--- BEGIN ---

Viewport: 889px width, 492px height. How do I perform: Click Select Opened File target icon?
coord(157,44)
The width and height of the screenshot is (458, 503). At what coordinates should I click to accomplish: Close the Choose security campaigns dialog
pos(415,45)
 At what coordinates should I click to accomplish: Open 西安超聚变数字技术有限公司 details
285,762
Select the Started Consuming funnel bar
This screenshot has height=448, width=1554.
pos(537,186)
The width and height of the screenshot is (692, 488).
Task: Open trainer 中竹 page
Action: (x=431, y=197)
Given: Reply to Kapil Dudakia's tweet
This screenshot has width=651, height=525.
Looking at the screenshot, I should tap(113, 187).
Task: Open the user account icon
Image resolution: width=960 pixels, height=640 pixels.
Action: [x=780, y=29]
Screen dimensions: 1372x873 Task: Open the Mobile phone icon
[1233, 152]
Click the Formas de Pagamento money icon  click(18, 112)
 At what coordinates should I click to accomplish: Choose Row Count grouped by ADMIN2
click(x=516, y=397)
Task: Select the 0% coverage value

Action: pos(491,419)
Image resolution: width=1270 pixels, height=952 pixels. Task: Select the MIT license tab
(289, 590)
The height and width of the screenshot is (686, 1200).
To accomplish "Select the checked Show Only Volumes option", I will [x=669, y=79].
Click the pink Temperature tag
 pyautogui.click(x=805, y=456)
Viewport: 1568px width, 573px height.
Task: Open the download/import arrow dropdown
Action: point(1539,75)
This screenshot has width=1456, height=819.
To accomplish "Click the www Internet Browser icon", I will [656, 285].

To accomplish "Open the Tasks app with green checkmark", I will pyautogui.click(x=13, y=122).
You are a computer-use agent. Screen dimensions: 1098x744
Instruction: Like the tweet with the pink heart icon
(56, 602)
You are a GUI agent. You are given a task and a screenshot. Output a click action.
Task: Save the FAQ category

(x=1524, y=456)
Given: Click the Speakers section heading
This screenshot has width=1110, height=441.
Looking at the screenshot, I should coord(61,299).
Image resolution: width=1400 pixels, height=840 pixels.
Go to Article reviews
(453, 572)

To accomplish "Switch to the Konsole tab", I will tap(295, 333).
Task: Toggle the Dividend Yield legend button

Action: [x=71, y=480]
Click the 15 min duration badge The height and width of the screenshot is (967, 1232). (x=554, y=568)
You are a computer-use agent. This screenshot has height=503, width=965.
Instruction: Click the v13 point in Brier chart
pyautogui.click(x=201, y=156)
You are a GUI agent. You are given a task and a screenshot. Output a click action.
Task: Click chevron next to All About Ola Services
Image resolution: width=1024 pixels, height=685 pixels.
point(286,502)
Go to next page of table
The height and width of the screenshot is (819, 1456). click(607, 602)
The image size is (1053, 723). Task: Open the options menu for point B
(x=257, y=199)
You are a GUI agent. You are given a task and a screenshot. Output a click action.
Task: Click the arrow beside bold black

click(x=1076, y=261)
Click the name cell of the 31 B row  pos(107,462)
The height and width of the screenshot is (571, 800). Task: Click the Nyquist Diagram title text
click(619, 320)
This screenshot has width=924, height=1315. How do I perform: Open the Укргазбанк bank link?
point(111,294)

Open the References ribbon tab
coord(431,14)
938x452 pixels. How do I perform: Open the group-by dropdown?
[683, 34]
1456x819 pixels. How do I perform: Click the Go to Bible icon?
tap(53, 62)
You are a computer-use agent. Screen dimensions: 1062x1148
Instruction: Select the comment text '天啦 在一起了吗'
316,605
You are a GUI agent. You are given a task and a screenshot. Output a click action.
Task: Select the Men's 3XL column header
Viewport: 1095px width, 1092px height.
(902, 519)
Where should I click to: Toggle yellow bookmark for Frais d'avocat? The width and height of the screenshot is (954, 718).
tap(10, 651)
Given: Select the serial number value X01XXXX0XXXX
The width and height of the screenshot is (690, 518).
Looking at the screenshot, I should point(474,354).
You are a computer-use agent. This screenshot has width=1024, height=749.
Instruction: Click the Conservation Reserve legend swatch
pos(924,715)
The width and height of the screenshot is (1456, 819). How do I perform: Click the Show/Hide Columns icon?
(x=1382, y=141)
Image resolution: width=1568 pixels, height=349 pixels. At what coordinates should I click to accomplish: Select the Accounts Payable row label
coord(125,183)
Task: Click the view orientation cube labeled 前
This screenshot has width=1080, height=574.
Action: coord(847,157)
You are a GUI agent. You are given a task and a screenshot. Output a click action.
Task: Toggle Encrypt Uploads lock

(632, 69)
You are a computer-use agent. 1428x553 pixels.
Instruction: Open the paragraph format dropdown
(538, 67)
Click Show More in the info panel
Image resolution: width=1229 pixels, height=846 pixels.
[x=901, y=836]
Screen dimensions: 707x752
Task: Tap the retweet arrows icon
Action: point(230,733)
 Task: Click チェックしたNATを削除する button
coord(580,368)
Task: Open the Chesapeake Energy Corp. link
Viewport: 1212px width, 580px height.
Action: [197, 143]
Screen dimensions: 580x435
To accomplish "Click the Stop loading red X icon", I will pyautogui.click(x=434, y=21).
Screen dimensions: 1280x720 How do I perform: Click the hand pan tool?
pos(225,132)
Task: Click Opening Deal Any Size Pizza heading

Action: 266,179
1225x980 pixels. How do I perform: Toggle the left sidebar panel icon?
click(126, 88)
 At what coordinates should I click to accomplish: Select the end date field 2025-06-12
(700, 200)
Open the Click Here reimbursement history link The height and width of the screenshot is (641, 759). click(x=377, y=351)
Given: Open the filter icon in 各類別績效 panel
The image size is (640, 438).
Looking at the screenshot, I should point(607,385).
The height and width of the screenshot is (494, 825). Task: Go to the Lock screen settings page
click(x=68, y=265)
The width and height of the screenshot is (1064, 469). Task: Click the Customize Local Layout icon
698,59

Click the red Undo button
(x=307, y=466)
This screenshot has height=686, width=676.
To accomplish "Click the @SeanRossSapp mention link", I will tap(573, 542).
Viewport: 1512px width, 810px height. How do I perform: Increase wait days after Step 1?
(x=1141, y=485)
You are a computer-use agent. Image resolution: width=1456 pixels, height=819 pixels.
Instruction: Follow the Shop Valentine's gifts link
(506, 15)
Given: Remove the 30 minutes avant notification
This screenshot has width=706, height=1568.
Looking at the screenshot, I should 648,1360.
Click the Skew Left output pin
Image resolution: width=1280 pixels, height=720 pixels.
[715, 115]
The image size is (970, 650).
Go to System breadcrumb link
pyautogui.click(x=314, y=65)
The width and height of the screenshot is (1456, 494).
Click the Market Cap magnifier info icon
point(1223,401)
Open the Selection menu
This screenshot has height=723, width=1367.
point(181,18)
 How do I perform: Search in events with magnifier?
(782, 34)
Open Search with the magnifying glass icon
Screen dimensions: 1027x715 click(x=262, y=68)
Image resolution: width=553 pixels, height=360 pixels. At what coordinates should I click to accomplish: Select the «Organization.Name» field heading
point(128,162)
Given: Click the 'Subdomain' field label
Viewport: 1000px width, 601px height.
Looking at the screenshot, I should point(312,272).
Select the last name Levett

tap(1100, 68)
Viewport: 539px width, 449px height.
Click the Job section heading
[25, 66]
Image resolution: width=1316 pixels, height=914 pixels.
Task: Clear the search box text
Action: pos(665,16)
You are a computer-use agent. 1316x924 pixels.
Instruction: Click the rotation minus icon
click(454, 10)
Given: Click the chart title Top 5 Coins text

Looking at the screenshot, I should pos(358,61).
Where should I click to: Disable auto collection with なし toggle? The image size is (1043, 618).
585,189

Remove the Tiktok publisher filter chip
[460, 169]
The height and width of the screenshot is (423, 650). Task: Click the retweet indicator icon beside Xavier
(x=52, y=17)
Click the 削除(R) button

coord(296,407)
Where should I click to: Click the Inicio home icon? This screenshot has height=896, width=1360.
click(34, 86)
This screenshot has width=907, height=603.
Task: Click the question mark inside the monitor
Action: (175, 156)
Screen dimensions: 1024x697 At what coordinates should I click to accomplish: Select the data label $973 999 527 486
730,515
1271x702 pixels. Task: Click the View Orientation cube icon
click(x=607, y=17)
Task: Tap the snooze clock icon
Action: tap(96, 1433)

--- END ---

_WORK REQUIRED:_
Reproduce the records above verbatim, from their first line through the line that contains "will [x=669, y=79].", including both of those lines.

_RESPONSE TO THE TASK:_
Viewport: 889px width, 492px height. How do I perform: Click Select Opened File target icon?
coord(157,44)
The width and height of the screenshot is (458, 503). At what coordinates should I click to accomplish: Close the Choose security campaigns dialog
pos(415,45)
 At what coordinates should I click to accomplish: Open 西安超聚变数字技术有限公司 details
285,762
Select the Started Consuming funnel bar
This screenshot has height=448, width=1554.
pos(537,186)
The width and height of the screenshot is (692, 488).
Task: Open trainer 中竹 page
Action: (x=431, y=197)
Given: Reply to Kapil Dudakia's tweet
This screenshot has width=651, height=525.
Looking at the screenshot, I should tap(113, 187).
Task: Open the user account icon
Image resolution: width=960 pixels, height=640 pixels.
Action: [x=780, y=29]
Screen dimensions: 1372x873 Task: Open the Mobile phone icon
[1233, 152]
Click the Formas de Pagamento money icon  click(18, 112)
 At what coordinates should I click to accomplish: Choose Row Count grouped by ADMIN2
click(x=516, y=397)
Task: Select the 0% coverage value

Action: pos(491,419)
Image resolution: width=1270 pixels, height=952 pixels. Task: Select the MIT license tab
(289, 590)
The height and width of the screenshot is (686, 1200).
To accomplish "Select the checked Show Only Volumes option", I will [x=669, y=79].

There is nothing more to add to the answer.